I realize that I blog to an imagined readership--kind of like preaching to an invisible choir. I don't actually have a loyal following to explain myself to, but if there is anyone who checks in regarding things Strangely, here's my explanation of where I was. I was trying to sort out my blogular voice, and negativity.
See, I know my prediliction for the vituperative tone. I have the natural inborn feeling for complaint, for hectoring. I wallow in negativity. I rant about the human failings. I am not a creature prone to uplift. I grouse. I seethe. I rant. And I realized I was going to post things that were really cranky. I blame it being an election year. Politics make me cranky. The GOP has made me abundantly cranky. John McCain is a source of unending grousing, seething, ranting, and complaint.

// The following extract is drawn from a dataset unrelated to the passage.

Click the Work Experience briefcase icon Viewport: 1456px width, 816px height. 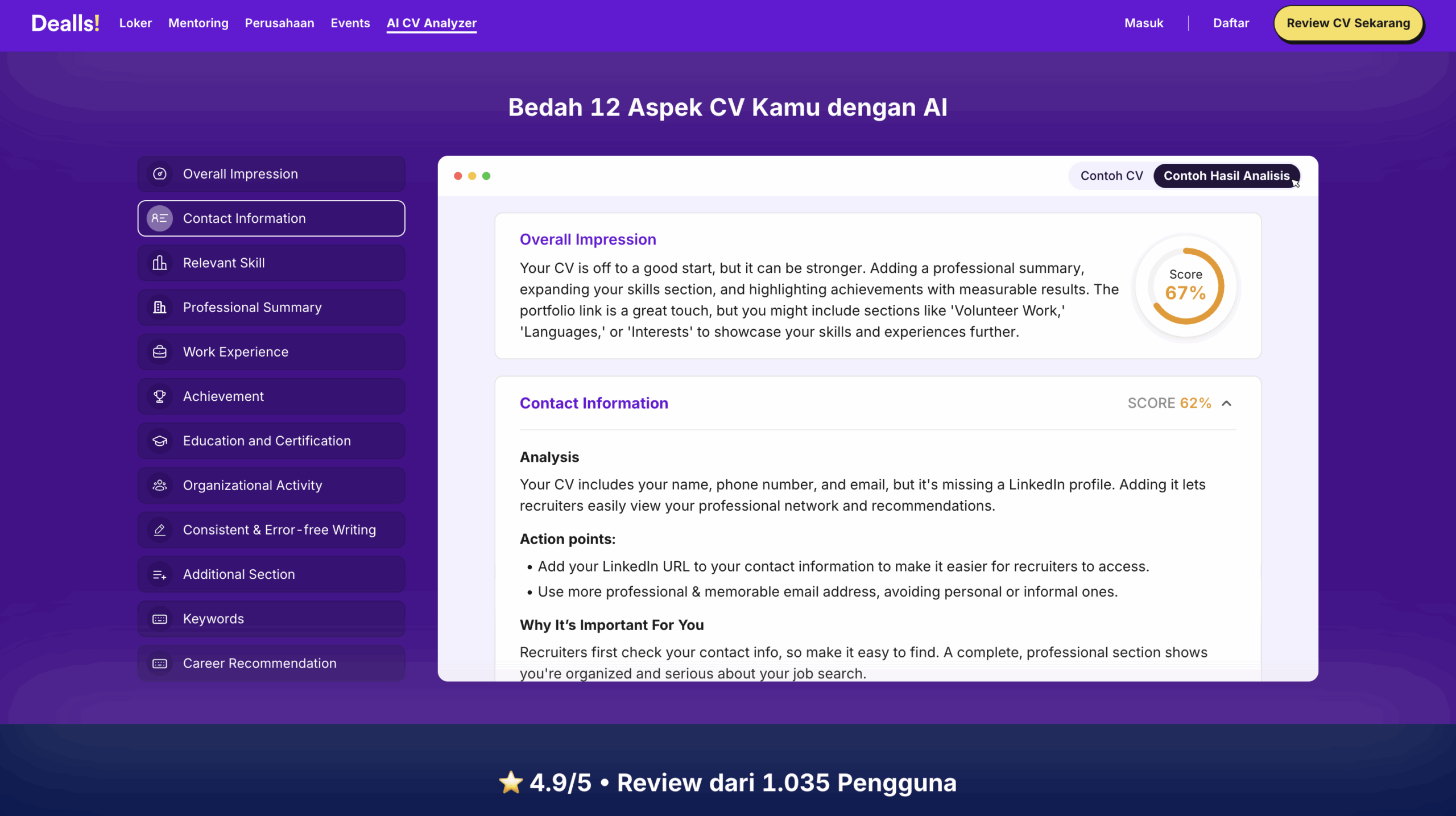coord(159,351)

(For George Bush, I am resigned, in the way a condemned person accepts a sentence or a terminal cancer patient acquieces to a diagnosis--I am so done with ranting about Bush. I will, but OHMYNONEXISTANTGOD--I am tired of it. Will somebody impeach the prick already? Thanks, Dennis, for trying. Um, benefits of impeachment--constitutionally, no pardon allowed. Totally says so in the Constitution. And um, I don't think Bush would pull a Nixon and resign first so... please Madame Pelosi? Put it on the table? Please?)
I wanted to get my mind less negative. I wanted to post good things. Hey, I read books, and I watch movies, and I have a life. I have my pet causes. Surely I could post something really positive. And I waited. And I waited. No--I had nothing I really needed to say. Without the negativity, I felt impotent, uncreative. And then I got it.

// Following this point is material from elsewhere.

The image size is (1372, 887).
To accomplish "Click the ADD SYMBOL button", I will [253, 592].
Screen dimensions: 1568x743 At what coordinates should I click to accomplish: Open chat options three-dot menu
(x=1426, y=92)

Poliblogging is my bete noir. But I also realize, I like it. I kind of need to do it, even if I am ambivalent about it and dubious about the results. My negativity, my complaints, my endless search for reasons why you--my completely imagined constant reader, should eschew the MSM and the GOP and the GOD, and just be...are part and parcel of my bloggy oevre. I need to harangue, and I need to picture a figurative "you" passing my electronic soapbox.
So in other words, I took a break from complaining to figure out that complaining is what I'm here for. Thank you very much. I'll be here until I'm not. You will still find me by accident, probably from a Google search on "Cyma Bags" or "China Mieville". (Dudes, did you know there is like, a whole group of Chinese literature called "scar literature"? You can Wiki it if you want. And Mieville wrote a truly excellent--my favorite of his stuff--novel titled The Scar. And I don't even know they have any connection, but themes of love, betrayal, faith--things like that? So there you go--not negative insight from me. Read Mieville. Look into literature of other cultures, too--it is of great benefit to your learnings...And so forth.)
So brace yourself--what follows may be cranky, but it is sincere. I have found my voice, it is occasionally angry, but I mostly don't lie. I took a little break to see if I'd come back less angry--but I have a thing in mind--or two or three, that are well and truly under my skin.
Let my healing begin-strangely enough.